#### WHAT YOU SHOULD DO
Every line below from the one containing "Contact (201, 2533)" through the one containing "すべてクリア (161, 718)" is to be printed exactly, with the pictures omitted.
** Opening DATA block **
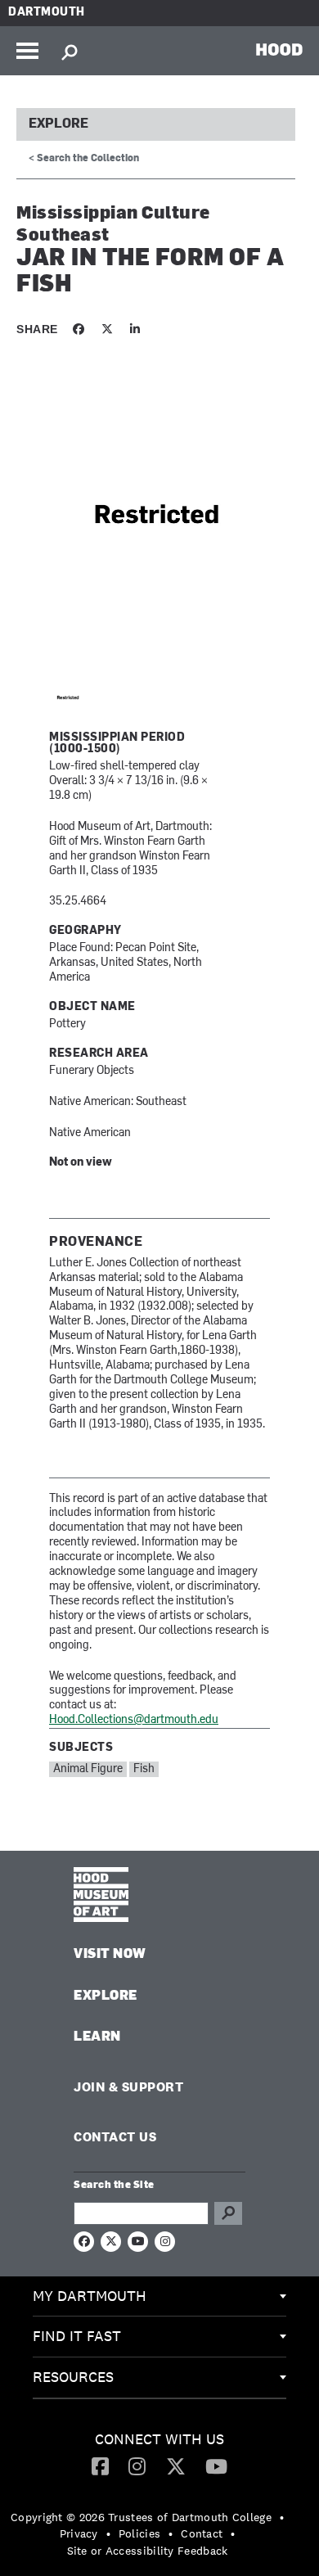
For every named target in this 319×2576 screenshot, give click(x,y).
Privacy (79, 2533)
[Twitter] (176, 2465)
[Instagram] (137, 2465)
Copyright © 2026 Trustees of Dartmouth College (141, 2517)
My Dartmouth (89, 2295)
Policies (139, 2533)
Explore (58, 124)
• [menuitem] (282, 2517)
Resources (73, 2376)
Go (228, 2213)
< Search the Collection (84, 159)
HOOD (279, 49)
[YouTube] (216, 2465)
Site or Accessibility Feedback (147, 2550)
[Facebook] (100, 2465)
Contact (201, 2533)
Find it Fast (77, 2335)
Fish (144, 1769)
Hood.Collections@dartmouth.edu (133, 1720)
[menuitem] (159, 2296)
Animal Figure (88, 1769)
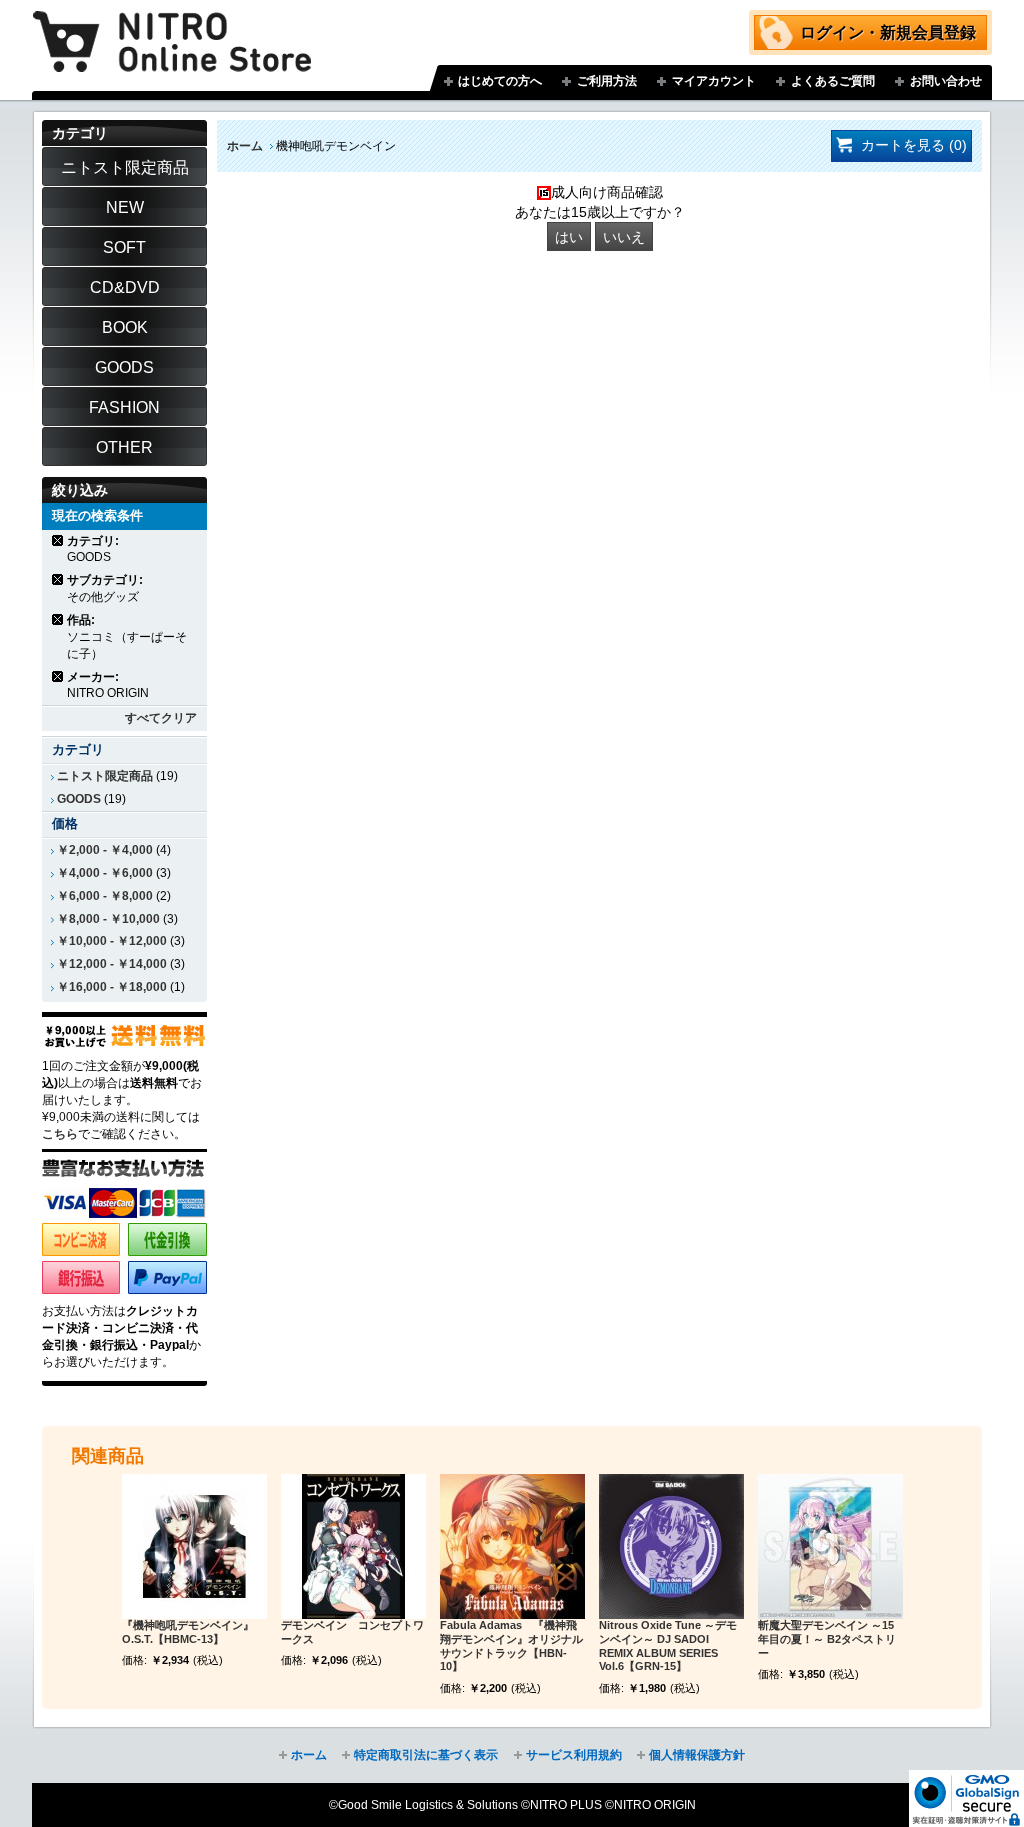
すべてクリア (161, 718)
** Closing DATA block **
** Opening DATA block **
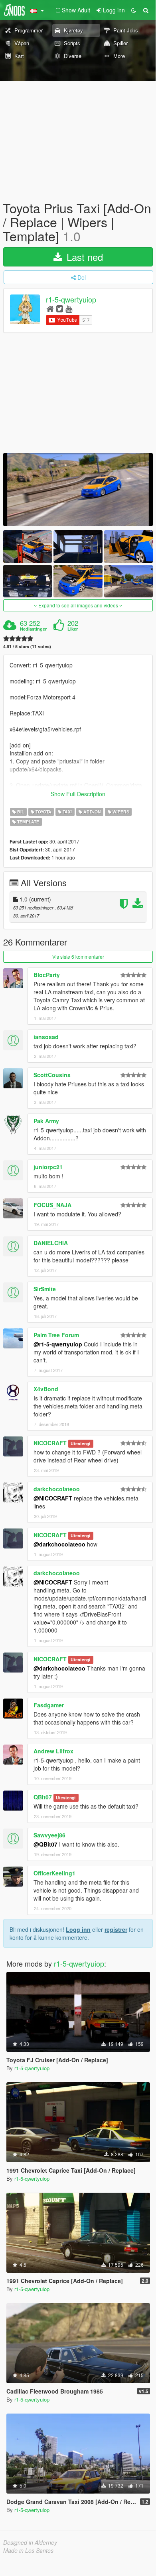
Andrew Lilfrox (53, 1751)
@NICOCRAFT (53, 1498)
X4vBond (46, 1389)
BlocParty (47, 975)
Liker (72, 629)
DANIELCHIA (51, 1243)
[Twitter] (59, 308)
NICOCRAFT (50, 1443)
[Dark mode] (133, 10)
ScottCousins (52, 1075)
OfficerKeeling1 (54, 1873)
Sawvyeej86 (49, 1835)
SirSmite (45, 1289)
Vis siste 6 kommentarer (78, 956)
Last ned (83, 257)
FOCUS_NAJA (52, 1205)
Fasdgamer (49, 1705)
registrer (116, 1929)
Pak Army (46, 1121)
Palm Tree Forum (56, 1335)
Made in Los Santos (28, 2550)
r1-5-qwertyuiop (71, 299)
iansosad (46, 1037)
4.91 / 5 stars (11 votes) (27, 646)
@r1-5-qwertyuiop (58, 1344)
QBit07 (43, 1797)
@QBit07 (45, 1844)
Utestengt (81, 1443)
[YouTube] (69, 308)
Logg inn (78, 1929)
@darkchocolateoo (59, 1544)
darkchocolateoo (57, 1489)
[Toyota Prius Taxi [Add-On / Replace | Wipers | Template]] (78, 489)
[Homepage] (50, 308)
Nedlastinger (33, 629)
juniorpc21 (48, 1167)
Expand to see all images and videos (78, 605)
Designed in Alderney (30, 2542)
** Closing DATA block **
#### SOLUTION TO THIS PROBLEM
Contact (201, 2533)
Find it Fast (77, 2335)
Fish (144, 1769)
Hood.Collections@dartmouth.edu (133, 1720)
[menuitem] (159, 2296)
Animal Figure (88, 1769)
すべてクリア (161, 718)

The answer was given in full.